- Opening Delimiter -

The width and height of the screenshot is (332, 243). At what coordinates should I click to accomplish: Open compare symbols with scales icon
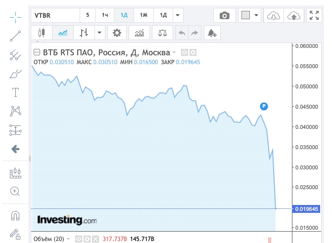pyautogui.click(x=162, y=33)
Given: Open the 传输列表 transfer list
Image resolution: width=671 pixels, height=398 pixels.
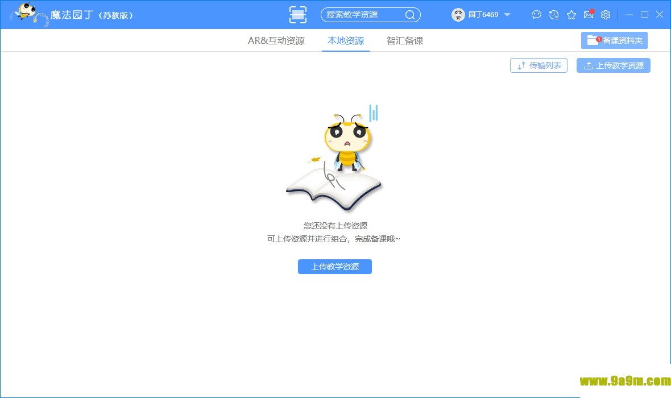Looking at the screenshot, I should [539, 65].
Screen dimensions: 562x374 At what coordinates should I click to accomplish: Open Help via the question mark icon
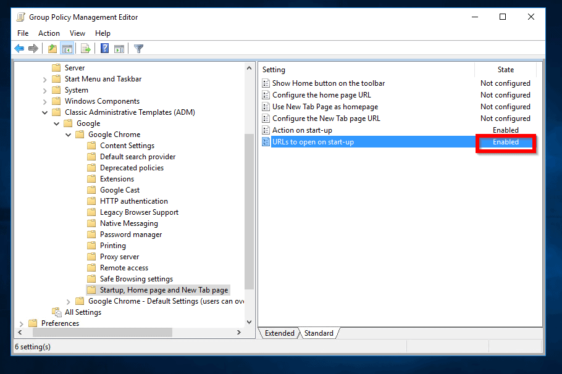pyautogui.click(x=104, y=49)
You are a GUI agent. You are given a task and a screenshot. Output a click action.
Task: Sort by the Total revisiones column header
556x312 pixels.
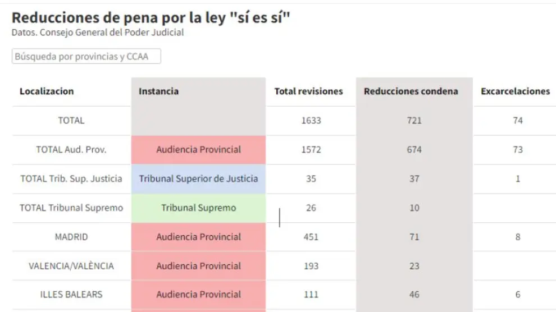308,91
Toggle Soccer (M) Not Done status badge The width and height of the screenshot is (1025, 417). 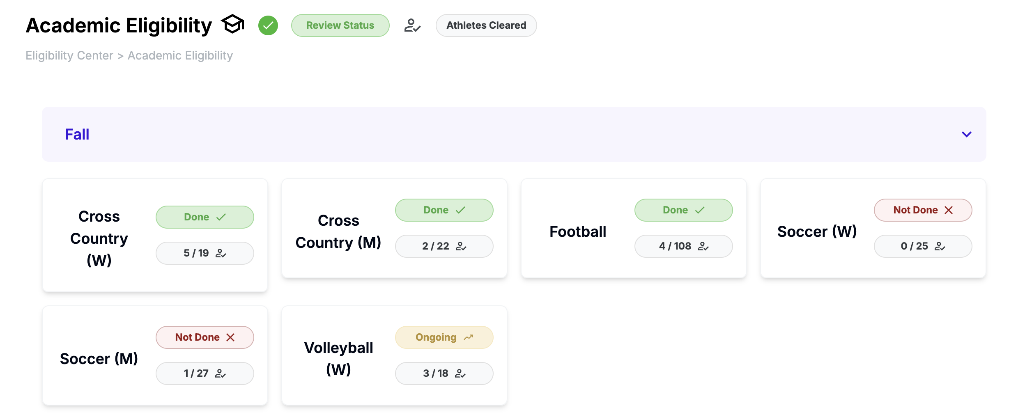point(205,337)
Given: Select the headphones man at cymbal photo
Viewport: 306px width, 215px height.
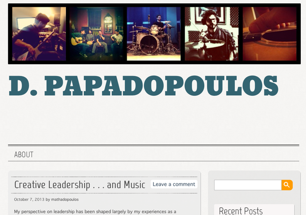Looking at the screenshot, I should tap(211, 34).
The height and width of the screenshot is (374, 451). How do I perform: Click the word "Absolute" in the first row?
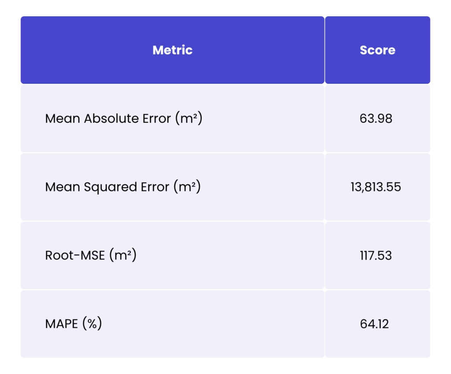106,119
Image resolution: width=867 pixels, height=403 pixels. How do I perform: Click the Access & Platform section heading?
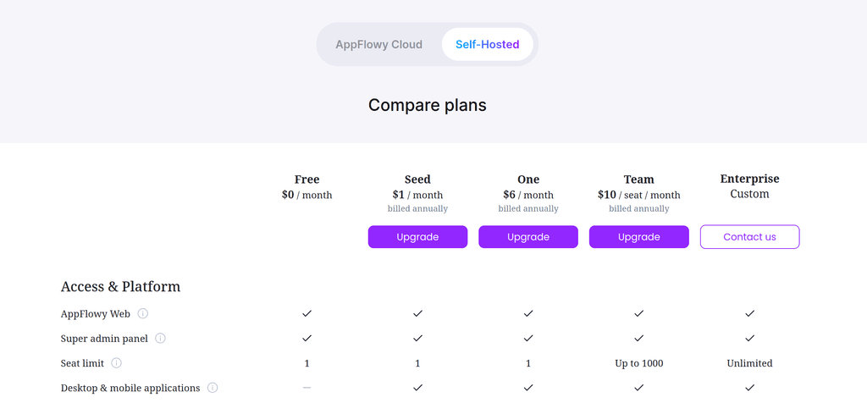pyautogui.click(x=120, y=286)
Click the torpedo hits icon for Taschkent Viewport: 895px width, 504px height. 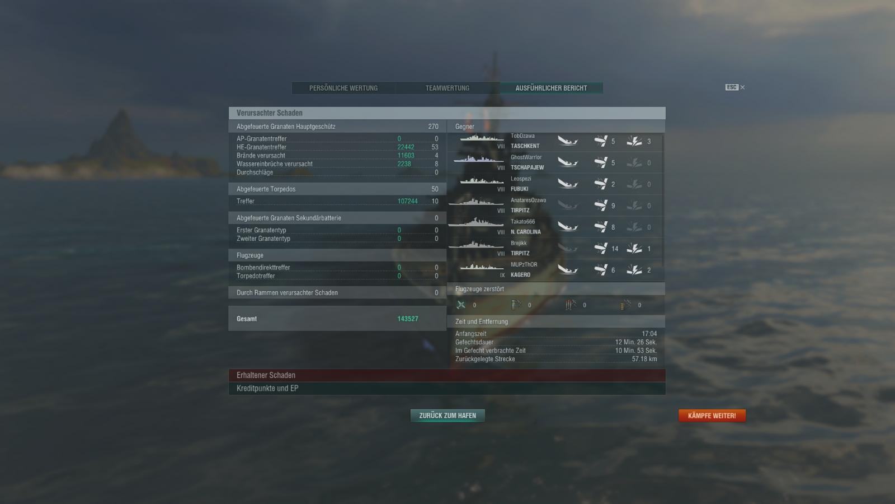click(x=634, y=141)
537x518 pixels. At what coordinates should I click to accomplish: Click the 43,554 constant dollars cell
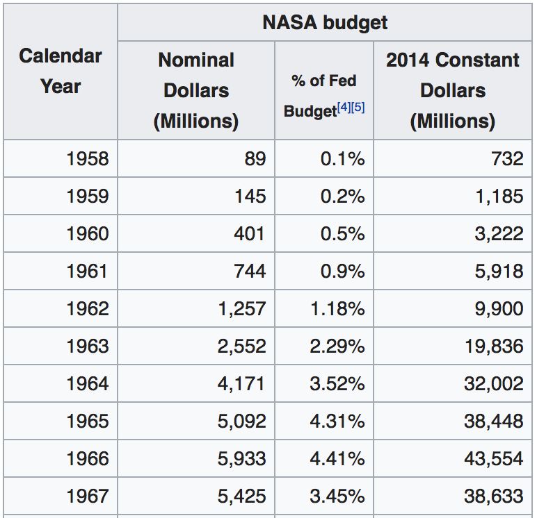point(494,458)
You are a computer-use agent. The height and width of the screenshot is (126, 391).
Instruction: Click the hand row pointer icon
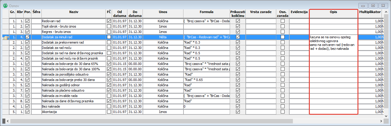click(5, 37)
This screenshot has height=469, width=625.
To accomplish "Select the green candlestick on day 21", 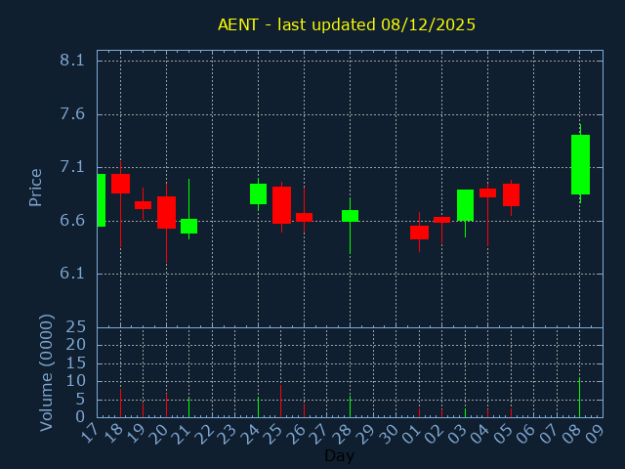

- Closing Delimiter -

• **Exercise objective**
Report each line of the entries where the word "agent" occurs.

• **Result for this task**
You are a GUI agent. You are given a task and a screenshot. Output a click action.
You are a computer-use agent. The height and width of the screenshot is (126, 391).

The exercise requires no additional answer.